There is little time left until the end of the year, and the Polish government is still dormant on the issue of sorting out VAT rates on products and services. This decision, although it may seem like a technical detail, has the potential to affect the pockets of millions of Poles.


Mlekovita Group factory (photo: Chancellery of the Prime Minister / Flickr)


The upcoming new EU directive calls into question how the government will respond to changes in taxes.


An EU directive is approaching


A new EU directive on VAT rates on goods and services is to enter into force from January 2025. Member States will be able to apply a reduced tax rate of at least 5%. up to 24 different product groups. However, only seven product groups will be able to benefit from the zero VAT rate.


It is the government that will decide which groups will be subject to the zero VAT rate. Despite previous promises about the "largest VAT reductions in history", currently there is no action in this matter. Both experts and representatives of the Ministry of Finance confirm that there is no work on the draft amendments to the VAT Act.


This means that at the moment there is no clarity as to which products will benefit from the lower VAT rate and which will be charged higher taxes. Industries such as publishing, pharmaceuticals and food may be particularly affected by this lack of decision.


Leaky VAT is becoming more and more problematic


The VAT gap, i.e. the difference between expected tax revenues and actual tax revenues, is becoming an increasing problem.

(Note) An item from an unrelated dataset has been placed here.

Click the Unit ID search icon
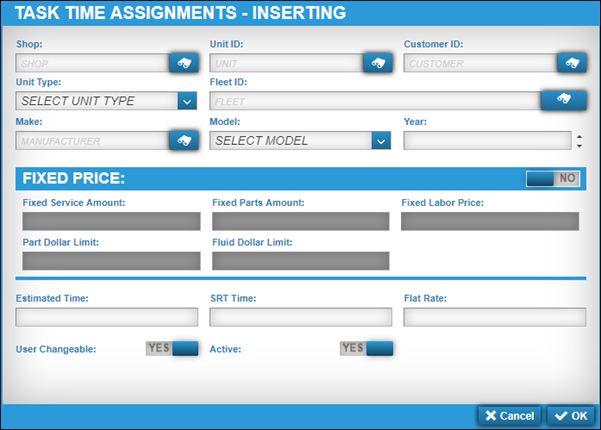Image resolution: width=601 pixels, height=430 pixels. (x=377, y=62)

Despite attempts to increase tax collection, the VAT gap is still growing, which may threaten the state budget. Moreover, the rising costs of debt servicing additionally burden the state's finances.


In this situation, the state budget may come under pressure. Experts indicate that the lack of payment from the NBP profit and the growing VAT gap may require amending the budget, which, however, the government avoids for fear of political consequences.

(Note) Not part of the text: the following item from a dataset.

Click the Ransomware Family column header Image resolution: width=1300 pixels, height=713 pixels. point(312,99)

It is worth noting that despite the relatively low level of public debt, Poland has one of the highest debt servicing costs in the EU. A further increase in these costs may lead to the need to cut spending or increase taxes, which in turn may meet with social resistance.


The approaching end of the year is a key moment for the Polish government. Decisions regarding VAT rates and tax collection activities will have long-term consequences for the economy and the state budget. Time will tell whether the government will wake up from its political slumber and take appropriate steps or remain in limbo.